Contents of my email:
Now, as a student attending an art school, I naturally had an extensive art background, yet I was still able to land an opportunity within the STEM field. I believe the contents of my cover letter and how I presented myself and my skill sets played a large factor in my acceptance.
First and foremost, my cover letter included some basic information, such as my GPA, the classes I am taking and the clubs I am in. Since my background is quite inconsistent with the field I am trying to intern for, I blatantly went forward and admitted this.
It is important to be honest and humble, recognizing my own shortcomings. Rather, I used my inexperience with engineering to create an opportunity for me to express my fascination and curiosity about this field.
While I am in high school studying visual arts (most typically associated with fine arts), I did not present any of this type of art to the professor. Instead, I showcased my previous product design projects. This type of art is very applicable to a variety of fields, unlike fine art.
Most skills people gain from their hobbies and interests can be employed in a diverse range of situations that can be transferred across an array of fields. My experience with the design process has also helped me learn skills such as researching online and conducting interviews with professionals. Skills such as these that have been gained through participating in one’s personal craft are indispensable, malleable and transferable to different situations.
Another experience I included was an online internship I had been a part of during the pandemic quarantine.
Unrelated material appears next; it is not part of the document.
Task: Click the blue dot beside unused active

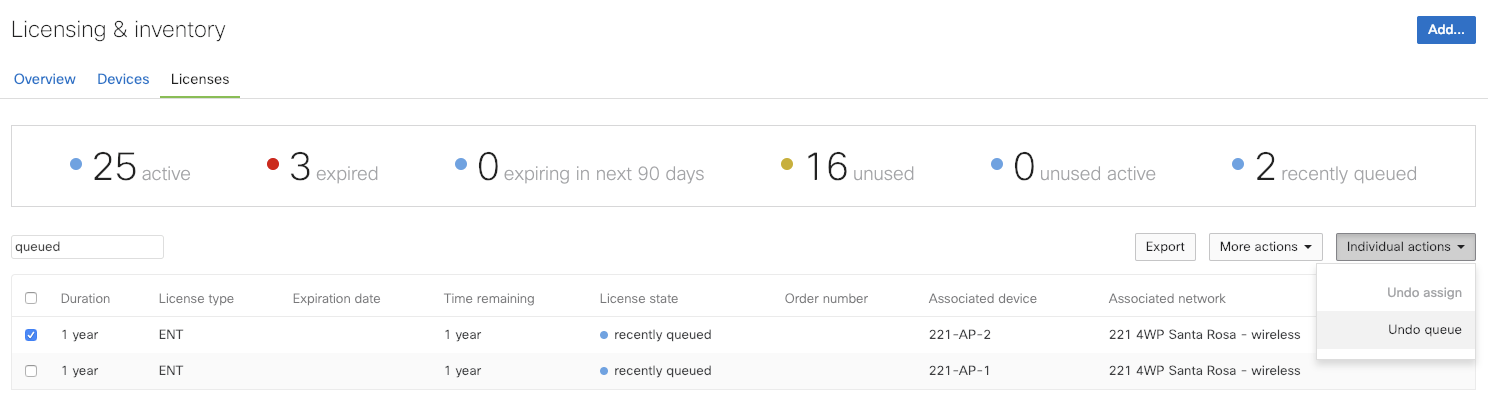Action: [x=997, y=165]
This was a student-run organization (Operation Climate) that sought to educate others on climate change; the experience of working along with such an organization allowed me to gain experience with working in a team and learning to collaborate and communicate with others effectively.
Past professional experiences such as working with an organization, shadowing someone in the workplace, or even tutoring someone shows I know how to work, communicate and conduct myself in a professional setting.
To add some experiences I have had with technology, I created a resume in LaTeX using an online editor called OverLeaf. Within my cover letter, I was able to frame my experience learning OverLeaf as an insight into my character — someone who enjoys challenges and learning new software/technology.
In addition to attaching the resume I created (the resume is just a formality and does not need to be impressive), I also attached some of my previous design projects as a reference. Most of this is simply a formality, but it is an important element to show an extra level of professionalism and proactivity.
Attachments such as my portfolio allowed me to further illustrate my skills. Of course, the most important element of all is to be polite and show you are willing to learn and accept new challenges.
Weaknesses and Strengths
Although my experience with scouting for an internship was a success, there were still aspects I could have improved on. The biggest drawback in my actions was actually my inaction in certain areas.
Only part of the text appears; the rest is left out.